Nimbus8 ships with two on-device LLM runtimes: MLX (Apple's array framework, optimized for Apple silicon) and llama.cpp (the pragmatist's choice, via GGUF files). We're often asked which one is "better." The honest answer is: neither. It depends on the model, the quantization, and the phone.
The test rig
iPhone 15 Pro, A17 Pro, 8 GB RAM, iOS 18.3, airplane mode on, screen at lowest brightness, battery above 70%. Each run warms up for 30 seconds, then measures sustained tokens/second over a 500-token generation with a fixed 1024-token context. Peak RSS is recorded via os_proc_available_memory polling.
Models tested: Llama 3.2 3B Instruct, Qwen 2.5 3B/7B Instruct, Gemma 3 2B/4B, Mistral 7B Instruct v0.3, Phi-3.5 Mini, and Phi-3.5 Vision.
The headline numbers
For the 3B-class models, MLX wins tokens/second by roughly 18–25%. Llama 3.2 3B at Q4: MLX sustains ~62 tok/s, llama.cpp with Metal offload ~50 tok/s. Qwen 2.5 3B tracks similarly. MLX's advantage here comes from leaning harder on the Neural Engine for the shared attention computation.
For 7B-class models, the gap narrows sharply, and GGUF has the better memory profile. llama.cpp's Q4_K_M quantization is more compact than the closest MLX equivalent, and on a phone at Q4 you're usually memory-bound first, compute-bound second.
For vision models (Phi-3.5 Vision), GGUF is the only practical path today. MLX's vision support is improving fast, but as of this writing, llama.cpp's multimodal projector handling is more mature and much better debugged.
Where each runtime genuinely wins
MLX wins when:
- You're running a 2–4B parameter model at Q4 or Q8.
- You care about tokens/second more than RSS ceiling.
- The model has a well-maintained MLX port (Gemma, Llama, Qwen).
GGUF wins when:
- The model is 7B+ and you're fighting for memory headroom.
- You want exotic quantization (IQ2, IQ3, imatrix-specific).
- The model is multimodal and the vision projector isn't in MLX yet.
- You need broad model coverage — HuggingFace's GGUF catalog dwarfs the MLX catalog by an order of magnitude.
The capability manifest picks for you
You don't have to memorize any of this.
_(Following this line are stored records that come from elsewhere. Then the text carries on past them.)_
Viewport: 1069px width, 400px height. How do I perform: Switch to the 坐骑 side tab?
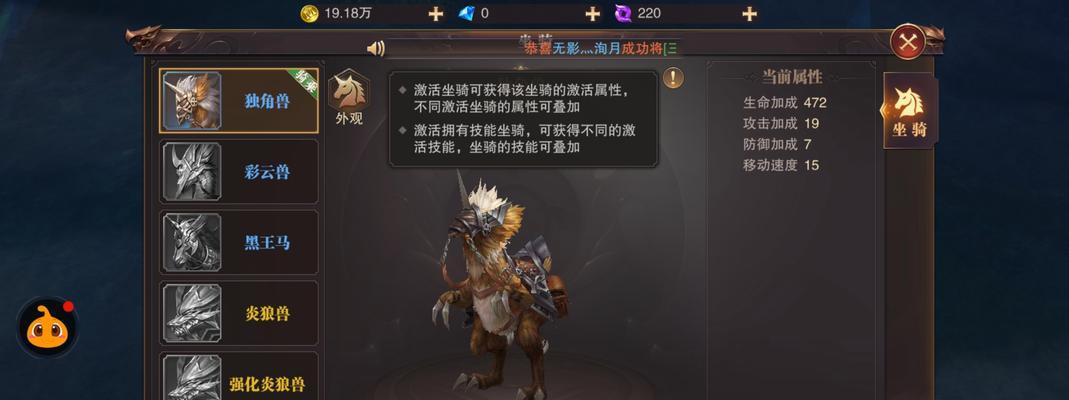click(x=909, y=110)
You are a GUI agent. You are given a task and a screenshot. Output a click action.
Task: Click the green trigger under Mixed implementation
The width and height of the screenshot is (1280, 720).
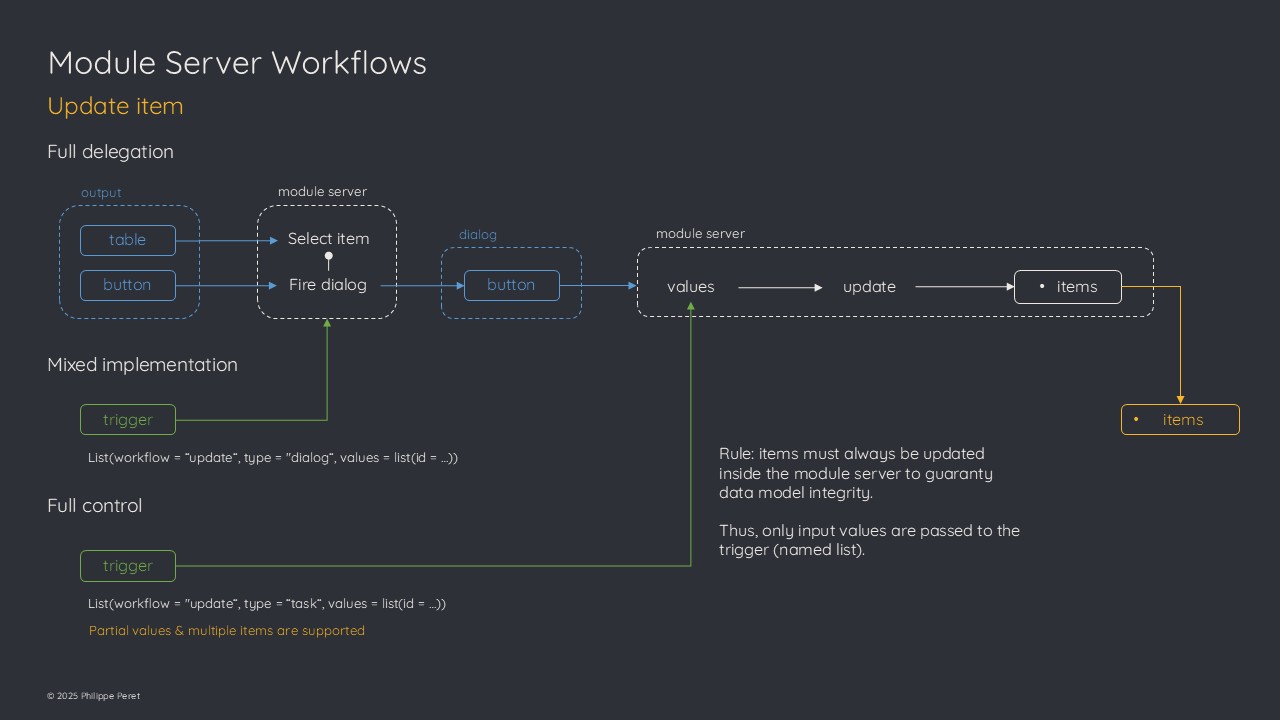point(128,420)
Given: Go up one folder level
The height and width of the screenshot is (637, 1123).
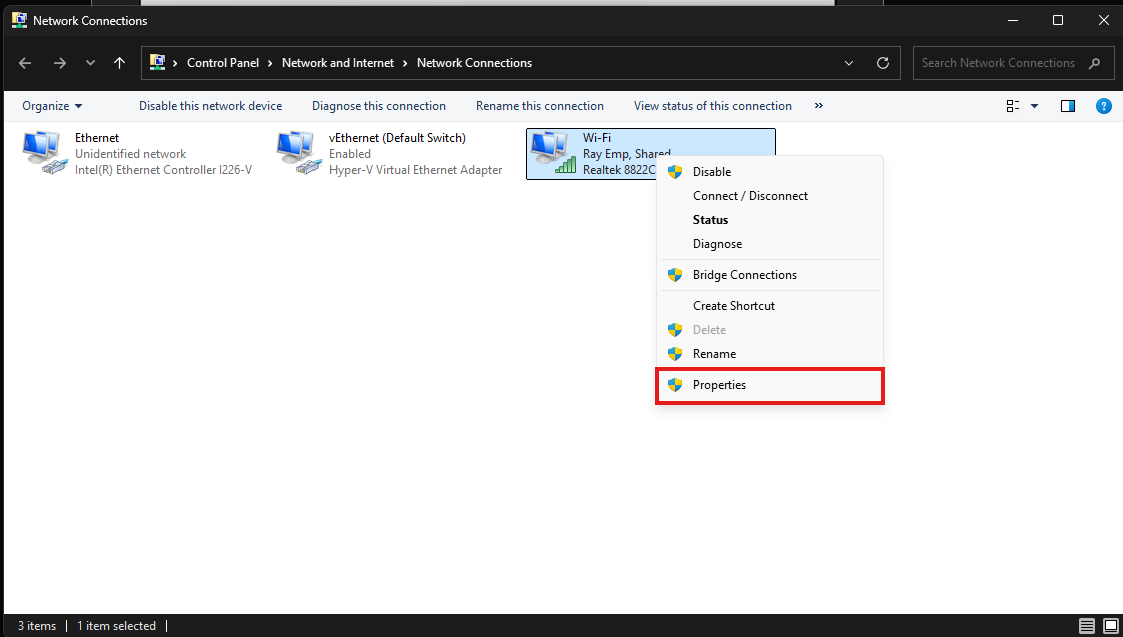Looking at the screenshot, I should pos(120,63).
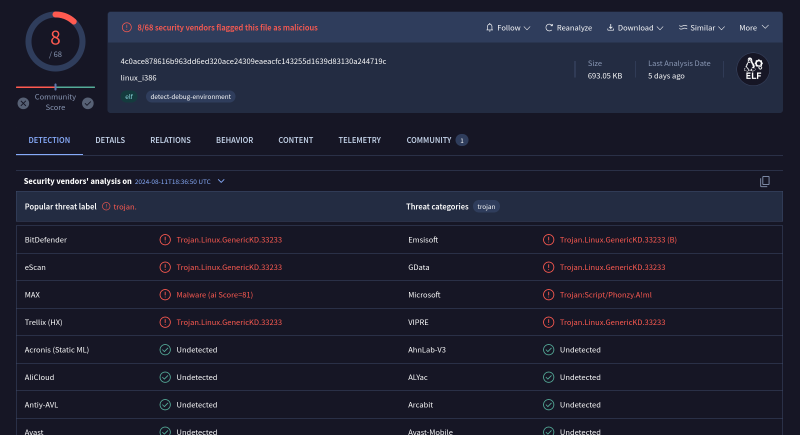Click the detect-debug-environment tag

coord(191,97)
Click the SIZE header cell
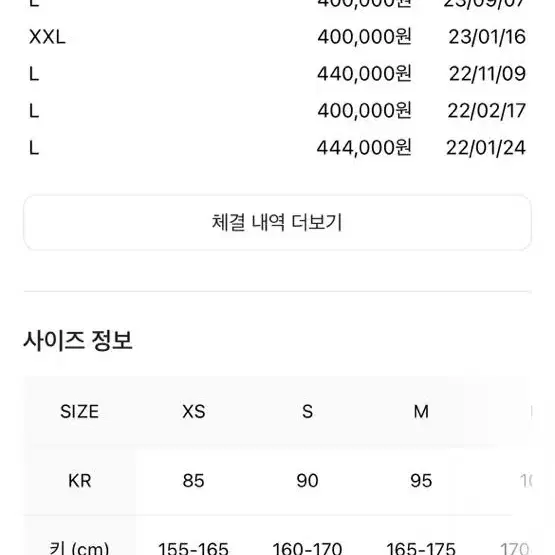This screenshot has height=555, width=555. [x=80, y=412]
The capability manifest flags each model with preferredRuntime and fallbackRuntime, and Nimbus8 routes automatically. When we ship a new model to the catalog, we run exactly this benchmark and pick the runtime that produced better numbers on each device tier. The table updates with the app.
What's coming
MLX's vision story is catching up fast. We expect parity on Phi-3.5 Vision by mid-year and a meaningful throughput win on Gemma 3 Vision shortly after. When that happens, the manifest updates and your phone starts using MLX for those too, automatically.
Until then: pick a model, don't think about the runtime, and enjoy the fact that your phone is doing all of this with the lid on a data center closed.